=== WORK INSTRUCTIONS ===
Wherever "arrow" appears in a line of the listing, that line should be returned.
◇ ◇ ◇ ◇
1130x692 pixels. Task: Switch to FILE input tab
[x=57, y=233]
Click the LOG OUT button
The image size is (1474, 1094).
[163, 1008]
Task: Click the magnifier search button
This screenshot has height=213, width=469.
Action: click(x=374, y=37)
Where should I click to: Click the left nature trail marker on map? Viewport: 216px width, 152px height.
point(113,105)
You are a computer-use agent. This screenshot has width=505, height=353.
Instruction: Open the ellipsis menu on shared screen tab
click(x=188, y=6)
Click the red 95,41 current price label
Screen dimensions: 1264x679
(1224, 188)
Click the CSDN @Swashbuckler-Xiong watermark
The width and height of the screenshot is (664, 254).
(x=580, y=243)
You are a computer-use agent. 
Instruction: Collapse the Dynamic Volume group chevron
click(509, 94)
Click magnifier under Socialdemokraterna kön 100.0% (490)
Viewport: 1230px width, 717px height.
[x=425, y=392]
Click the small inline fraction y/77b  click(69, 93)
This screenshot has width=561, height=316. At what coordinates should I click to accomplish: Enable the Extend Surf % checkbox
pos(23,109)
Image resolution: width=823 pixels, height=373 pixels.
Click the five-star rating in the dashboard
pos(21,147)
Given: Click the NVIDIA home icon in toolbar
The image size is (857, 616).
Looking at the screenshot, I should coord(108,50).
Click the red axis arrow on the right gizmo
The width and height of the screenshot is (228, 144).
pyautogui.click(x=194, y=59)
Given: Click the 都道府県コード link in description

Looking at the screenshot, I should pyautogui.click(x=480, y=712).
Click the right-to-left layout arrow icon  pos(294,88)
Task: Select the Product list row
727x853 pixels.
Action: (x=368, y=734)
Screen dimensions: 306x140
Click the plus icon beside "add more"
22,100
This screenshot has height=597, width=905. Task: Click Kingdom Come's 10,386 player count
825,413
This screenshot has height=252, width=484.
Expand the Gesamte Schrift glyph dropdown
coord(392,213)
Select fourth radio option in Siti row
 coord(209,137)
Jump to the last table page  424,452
◇ ◇ ◇ ◇
=== RESPONSE FOR THIS EXERCISE ===
Click the red axis arrow on the right gizmo
Click the right-to-left layout arrow icon  pos(294,88)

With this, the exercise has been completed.